=== Records for this exercise ===
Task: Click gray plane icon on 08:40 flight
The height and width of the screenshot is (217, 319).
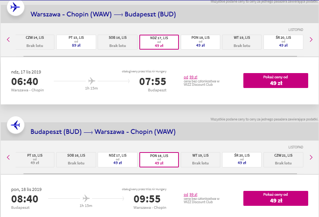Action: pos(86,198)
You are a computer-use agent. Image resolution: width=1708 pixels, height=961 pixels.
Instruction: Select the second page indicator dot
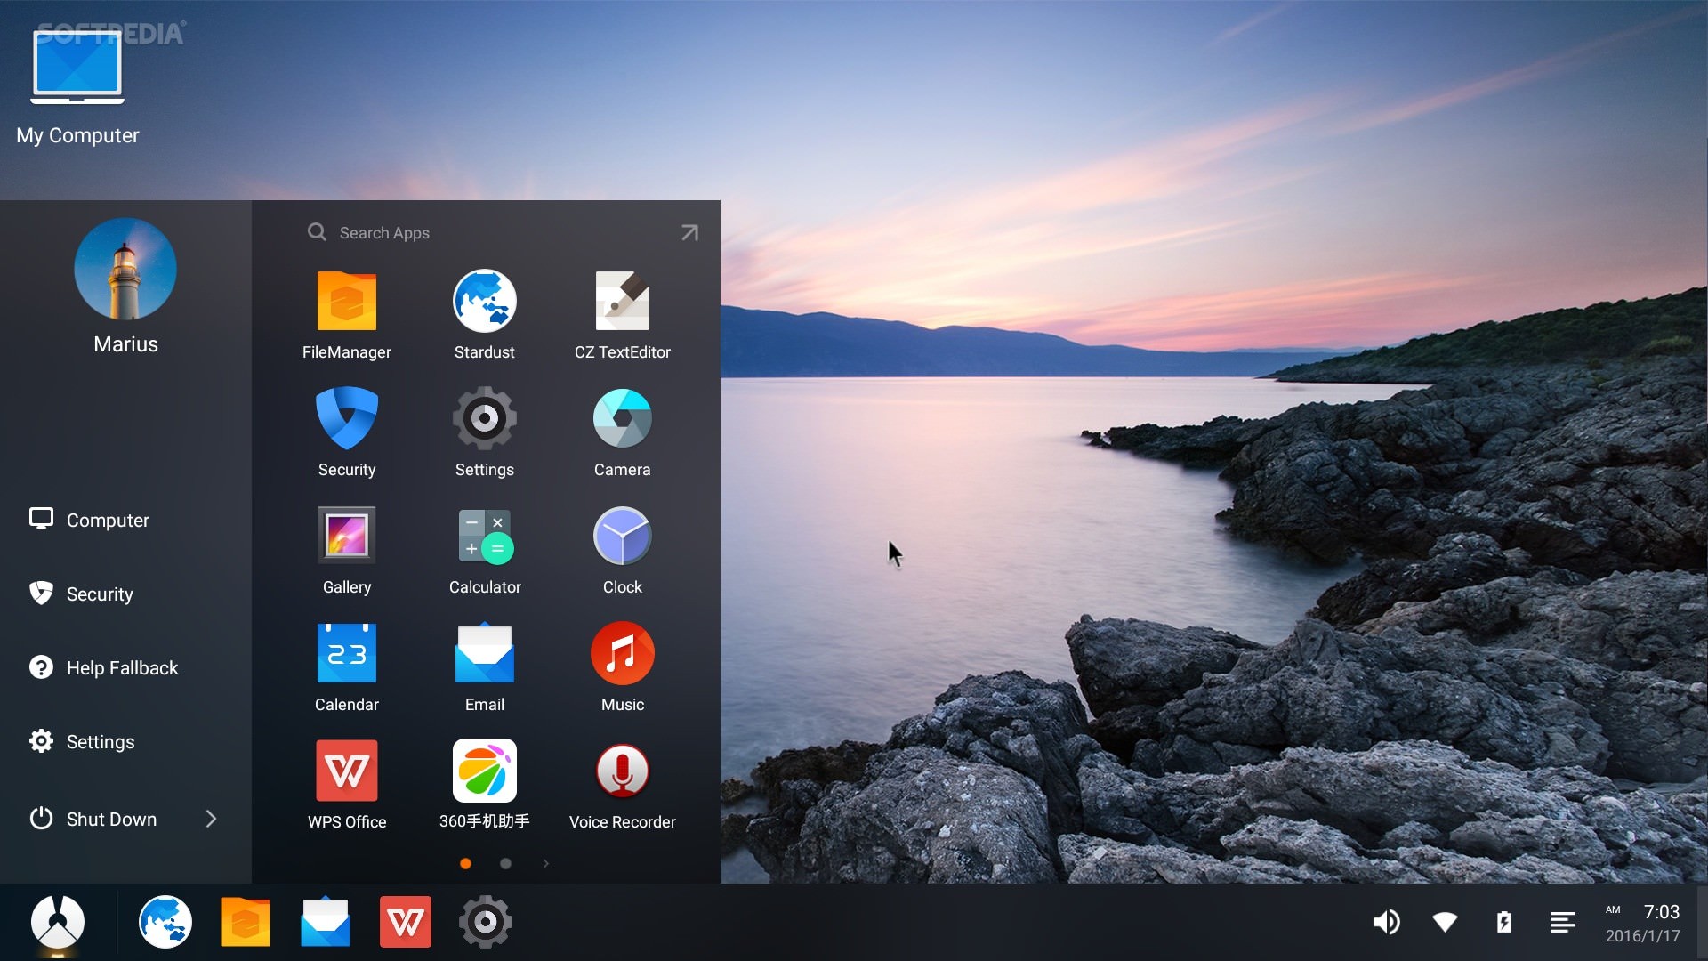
===
The problem: Copy every line of the entries above word for word, leaving out the pictures.

Result for this exercise:
Task: Click gray plane icon on 08:40 flight
The height and width of the screenshot is (217, 319).
Action: pos(86,198)
You are a computer-use agent. Image resolution: width=1708 pixels, height=961 pixels.
Instruction: Select the second page indicator dot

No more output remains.